According to Eurostat, the statistical office of the European Union, seasonally-adjusted GDP was unchanged in both the eurozone and wider bloc, in line with expectations.
In the third quarter, eurozone GDP fell by 0.1% and was unchanged at 0.0% across the EU.
A recession is technically defined as two consecutive quarters of negative growth.
Year-on-year, GDP increased by 0.1% in the eurozone and by 0.2% in the wider bloc.
Within individual member states, GDP fell 0.3% month-on-month in Germany, the EU's biggest economy.
In contrast, it rose by 0.6% in Spain, 0.1% in France and 0.2% in Italy.

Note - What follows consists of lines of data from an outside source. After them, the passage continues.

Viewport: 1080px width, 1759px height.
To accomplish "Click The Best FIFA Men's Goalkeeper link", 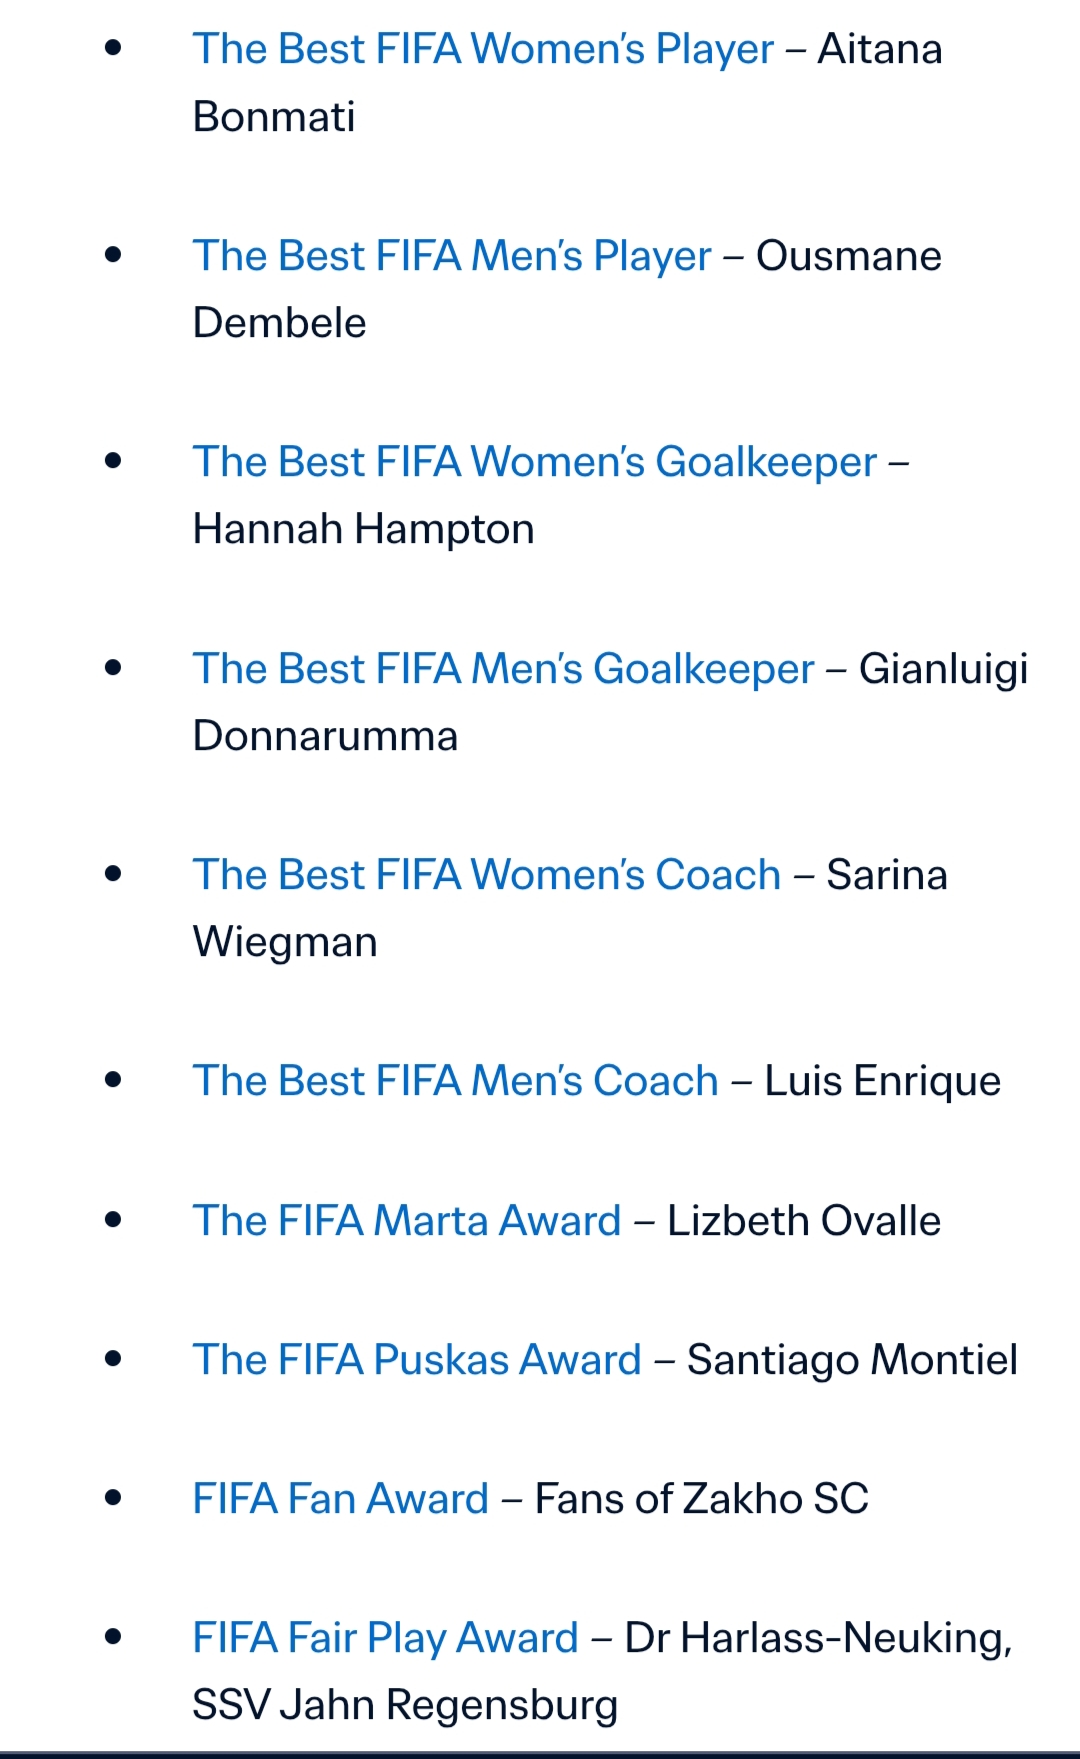I will (503, 669).
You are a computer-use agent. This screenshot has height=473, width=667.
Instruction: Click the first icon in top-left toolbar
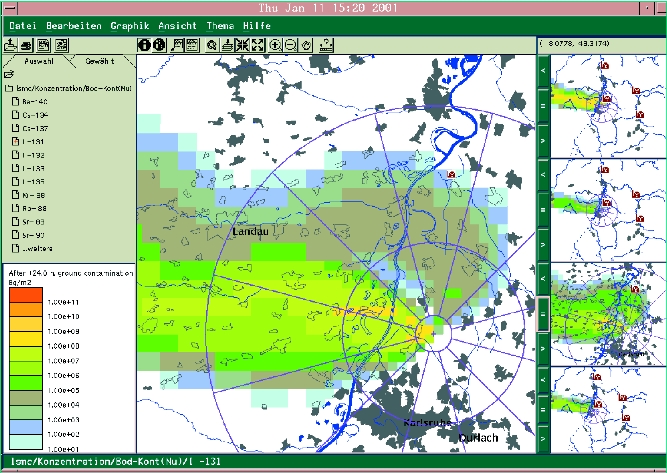[11, 45]
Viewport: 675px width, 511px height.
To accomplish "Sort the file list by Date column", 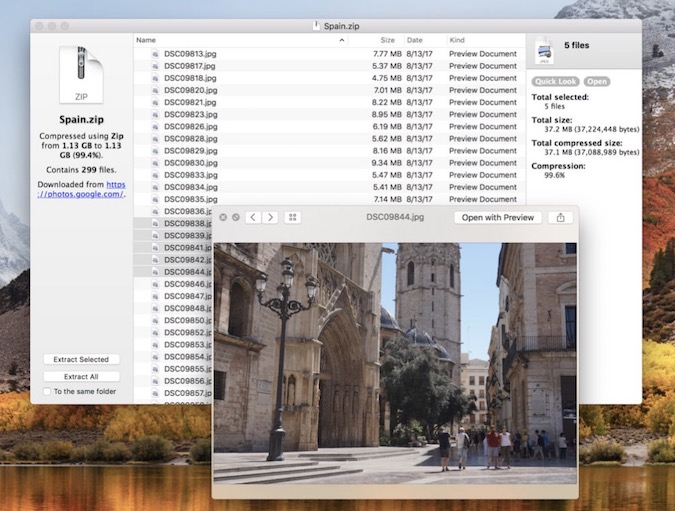I will tap(415, 40).
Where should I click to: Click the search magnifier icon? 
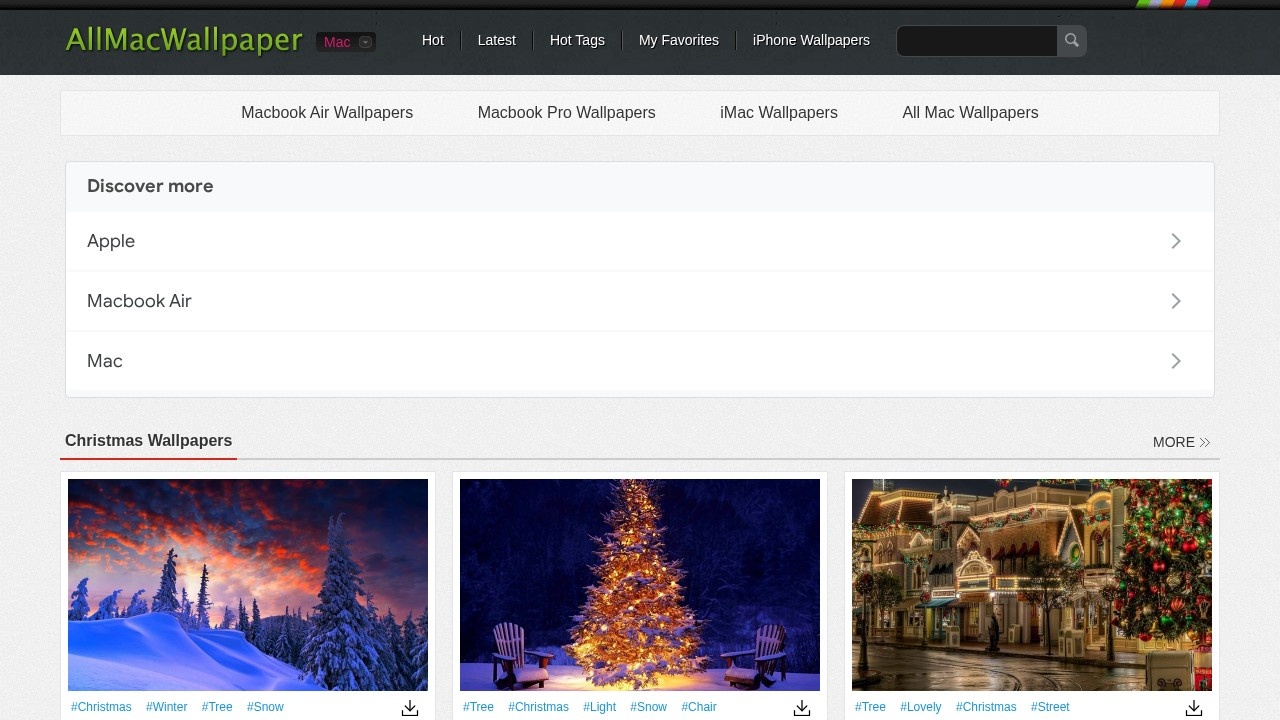point(1071,41)
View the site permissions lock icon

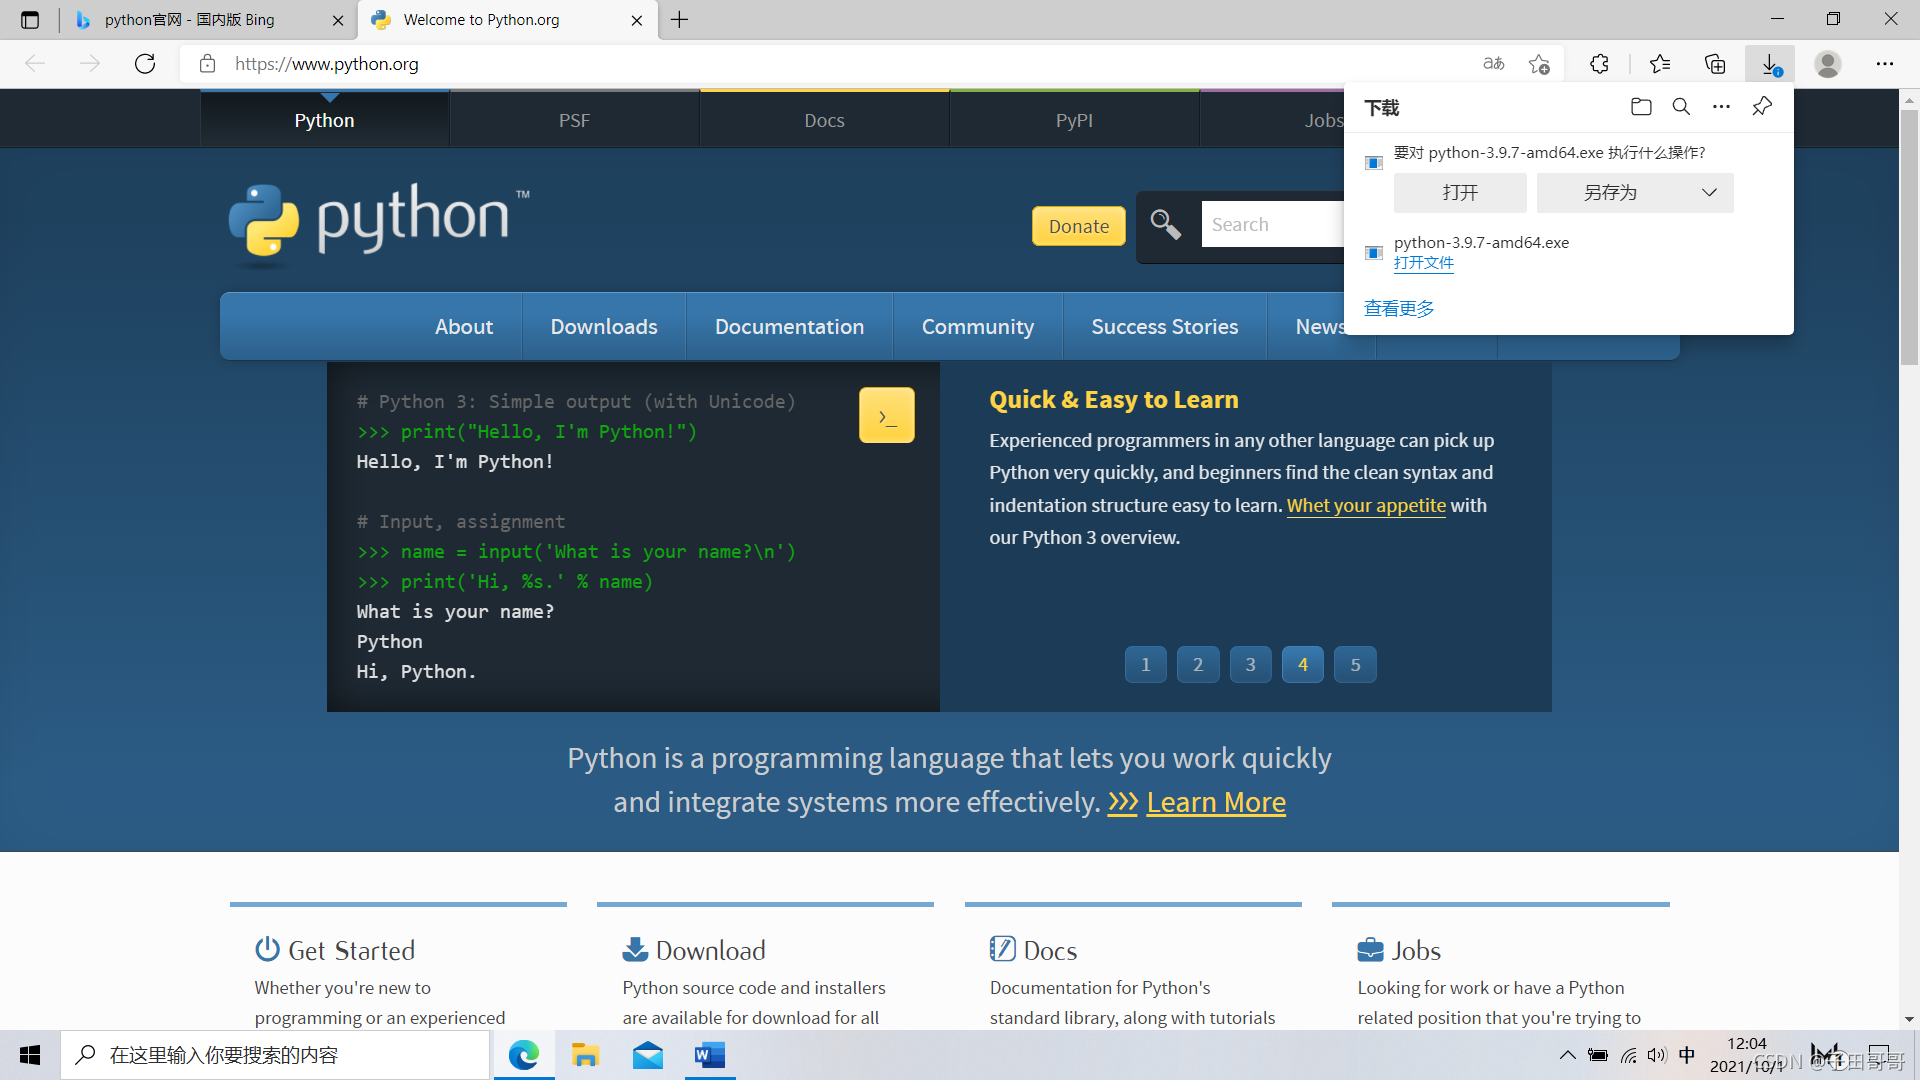pyautogui.click(x=207, y=63)
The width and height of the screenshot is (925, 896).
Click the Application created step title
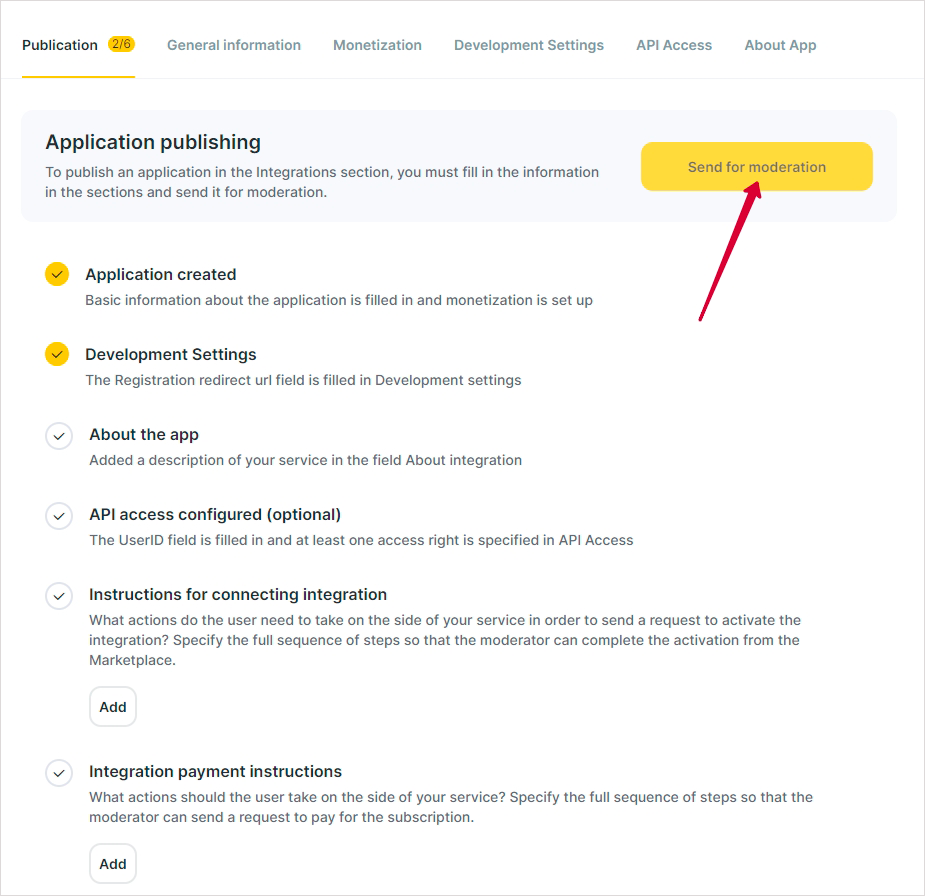tap(160, 274)
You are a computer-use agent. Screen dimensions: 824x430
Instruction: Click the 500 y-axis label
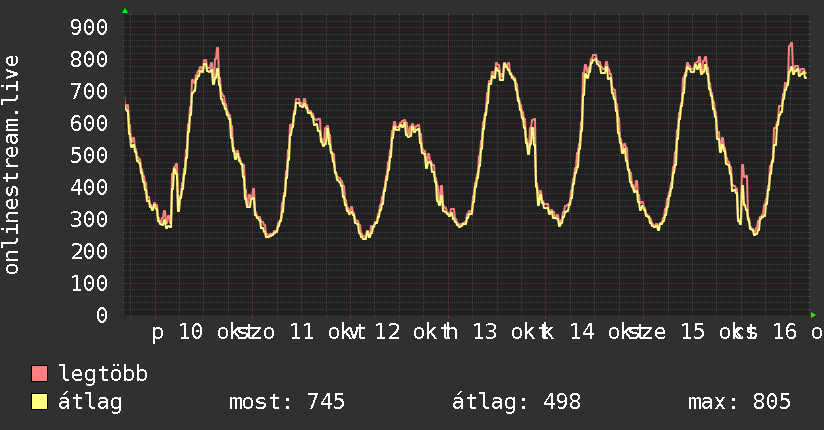coord(89,155)
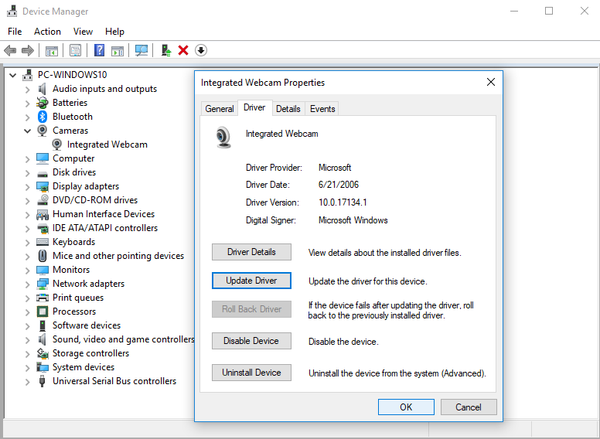
Task: Collapse the Cameras category
Action: point(28,130)
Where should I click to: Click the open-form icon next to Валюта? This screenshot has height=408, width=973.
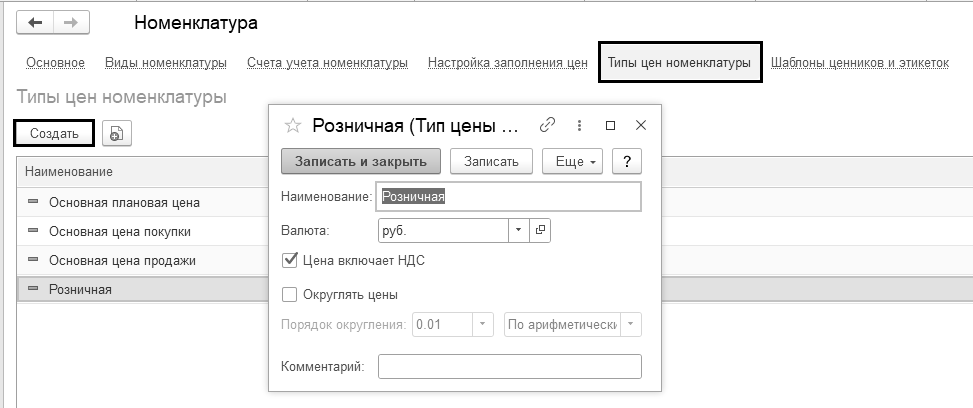point(540,230)
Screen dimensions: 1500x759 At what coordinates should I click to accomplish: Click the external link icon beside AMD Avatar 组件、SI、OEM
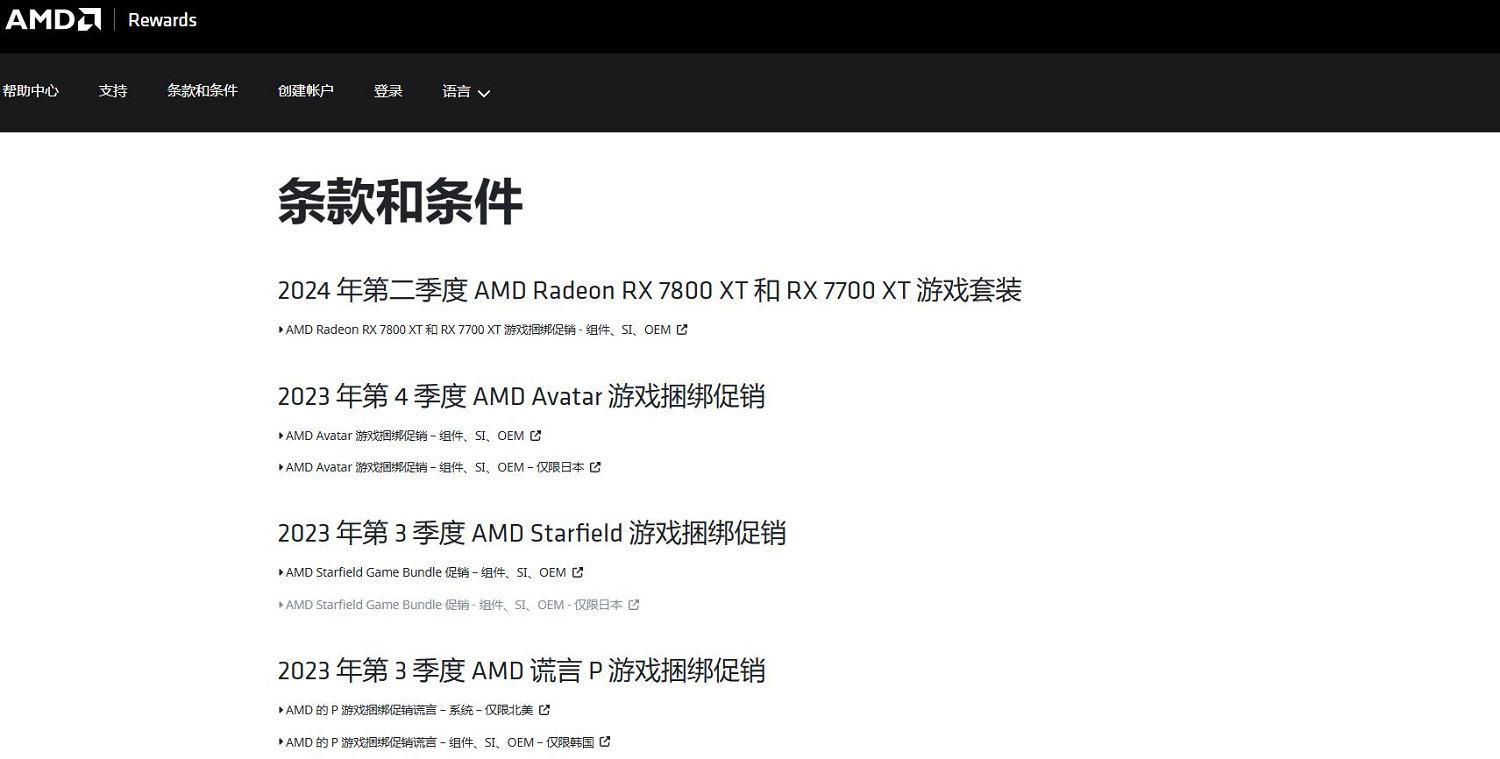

For the year as a whole, GDP edged up 0.4% in both the eurozone and EU.
Eurostat also posted unemployment data on Friday showing the number of employed persons increased by 0.3% in the eurozone and by 0.2% in the EU quarter-on-quarter. Year-on-year, employment rose by 1.2% and by 1% in wider bloc.
Melanie Debono, senior Europe economist at Pantheon Macroeconomics, said: "GDP went nowhere last year.
"Today's data also showed that the fall in productivity is abating somewhat. Admittedly hours worked increased by just 0.1% quarter-on-quarter, after a 0.1% fall in the third quarter.
"But a simple estimate in annual terms shows productivity fall by 1.1% in year-over year terms last quarter.
"Looking ahead, we think productivity will pick up, as labour hoarding practices reverse, offsetting a slight slowdown in employment growth, such that GDP growth picks up. We think consumers spending growth will pick up as real income growth recovers. But the ECB tightening cycle last year will continue to weigh on investment."